Agreeableness is one of five personality traits the psychiatric world uses to determine personality. Differences in those five traits, memorialized in the acronym OCEAN (Openness, Conscientiousness, Extroversion, Agreeableness, and Neuroticism) combine to determine our personalities. Agreeableness describes a person’s ability to put others needs before their own.

HSPs (and empath-HSPs) are familiar with and generally rank high in the agreeableness sub-traits due to our enhanced empathy and conscientiousness. The scale runs from highly agreeable to antagonistic. Highly agreeable people tend to be respectful, cooperative, humble, kind, and selfless. Desirable attributes. And many that we as HSPs (and empaths) possess.

While agreeableness is advantageous, it can go too far. Being too agreeable can put you at a disadvantage, as you see in the following steps to help you limit your agreeableness to an appropriate amount.

One: Strengthen Your Confidence

Confidence-building exercises are the backbone for change. Due to a long-standing ignorance of our positive attributes, we have often been misunderstood, leading to an undermining of our worth. Be accepting of all your thoughts, emotions and sensitivities. Find that quiet acceptance of the wonder of who you are.

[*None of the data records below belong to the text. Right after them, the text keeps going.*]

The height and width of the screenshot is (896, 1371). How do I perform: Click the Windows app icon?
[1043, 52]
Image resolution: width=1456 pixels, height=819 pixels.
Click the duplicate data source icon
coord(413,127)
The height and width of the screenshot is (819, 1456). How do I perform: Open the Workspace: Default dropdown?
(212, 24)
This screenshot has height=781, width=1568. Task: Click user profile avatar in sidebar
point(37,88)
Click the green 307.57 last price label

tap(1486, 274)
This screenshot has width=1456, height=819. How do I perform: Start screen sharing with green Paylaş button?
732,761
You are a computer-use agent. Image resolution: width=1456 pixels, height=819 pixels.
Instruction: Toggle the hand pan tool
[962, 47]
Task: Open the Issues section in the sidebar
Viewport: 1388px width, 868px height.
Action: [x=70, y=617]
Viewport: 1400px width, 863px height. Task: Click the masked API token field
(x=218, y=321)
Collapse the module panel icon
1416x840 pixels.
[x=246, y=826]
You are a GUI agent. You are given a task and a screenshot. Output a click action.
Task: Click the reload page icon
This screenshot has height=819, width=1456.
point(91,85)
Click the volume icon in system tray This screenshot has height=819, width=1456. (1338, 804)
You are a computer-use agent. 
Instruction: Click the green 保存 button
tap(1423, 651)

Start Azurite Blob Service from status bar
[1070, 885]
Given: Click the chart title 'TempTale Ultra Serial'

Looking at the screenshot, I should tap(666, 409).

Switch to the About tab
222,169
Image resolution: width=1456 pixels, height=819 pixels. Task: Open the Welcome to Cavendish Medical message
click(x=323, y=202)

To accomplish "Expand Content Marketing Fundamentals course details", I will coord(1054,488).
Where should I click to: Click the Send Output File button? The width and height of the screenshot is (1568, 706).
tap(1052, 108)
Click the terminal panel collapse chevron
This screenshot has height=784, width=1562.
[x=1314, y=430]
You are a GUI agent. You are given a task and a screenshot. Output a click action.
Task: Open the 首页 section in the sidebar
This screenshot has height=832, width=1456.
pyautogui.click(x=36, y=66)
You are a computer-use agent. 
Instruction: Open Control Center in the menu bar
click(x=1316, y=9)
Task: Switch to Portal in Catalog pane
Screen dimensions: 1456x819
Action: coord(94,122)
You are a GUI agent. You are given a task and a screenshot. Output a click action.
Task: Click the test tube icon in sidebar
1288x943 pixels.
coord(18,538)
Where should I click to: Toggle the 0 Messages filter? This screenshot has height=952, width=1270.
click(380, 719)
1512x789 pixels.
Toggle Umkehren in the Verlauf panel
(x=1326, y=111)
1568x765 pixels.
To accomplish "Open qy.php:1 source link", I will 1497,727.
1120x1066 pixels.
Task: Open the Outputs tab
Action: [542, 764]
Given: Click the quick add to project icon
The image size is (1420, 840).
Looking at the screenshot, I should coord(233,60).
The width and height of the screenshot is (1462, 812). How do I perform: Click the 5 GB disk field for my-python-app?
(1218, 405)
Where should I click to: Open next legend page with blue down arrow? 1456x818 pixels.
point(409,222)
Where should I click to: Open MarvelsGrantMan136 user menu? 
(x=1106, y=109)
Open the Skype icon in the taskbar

Image courtesy of Gerd Altmann (Geralt) on Pixabay.

Two: Know and Set Appropriate Boundaries for You

HSPs and empaths notoriously have thin boundaries. Because of these porous boundaries, we can become vulnerable to exploitation. For more on this subject, see this post.

Three: Get Comfortable with Conflict

Conflict is hard for HSPs and empaths. We don’t like hurt other people’s feelings. Maintaining the status quo is most comfortable for us. But when we do that, we rob the world of our well-thought-out opinions. If we do step forward with an idea, and it is challenged, we are uncomfortable fighting for that opinion (no matter how strongly we believe in it).  Our contribution, however, has worth, and when it is appropriate, we must face our fear of conflict, and persevere.

Four: Determine Who You Can and Can’t Trust

As peacemakers, we want to assume that everyone is honest and trustworthy. Nothing could be further from the truth. In fact, we know that we are often the target of toxic people who want nothing more than to exploit our trustful nature. For more on this subject, see this post.

Five: Learn to Delegate

We take on a lot of responsibility – sometimes too much. We would rather do something ourselves than delegate it to another equally capable person. This can and does, in the long run, lead to burnout. Start slowly at first. It will feel uncomfortable until you have done it a few times. If it is a problem for you, think of it this way: You insult the capable people around you if you are not trusting them to do what they are fully able to do and do well.

Image courtesy of Alexas_fotos on Pixabay.

Six: Put Your Wellbeing First

Being too agreeable puts a strain on us. You must learn to put your health and wellbeing into a priority position. Too much of anything is unwise. Too much agreeing nature drains us physically and emotionally. Promise yourself to take care to keep you at your most optimum self.

Seven: Make Appropriate Agreeableness a Priority

Do it now. The longer you put it off, the harder it becomes to make that change.

Agreeableness in a personality is a desirable trait. Most people appreciate cooperative, helpful, kind and considerate people. You don’t need to worry that you will stop being agreeable if you limit your agreeableness to appropriate levels. On the contrary, you are making the most of that wonderful trait for both yourself and the people around you.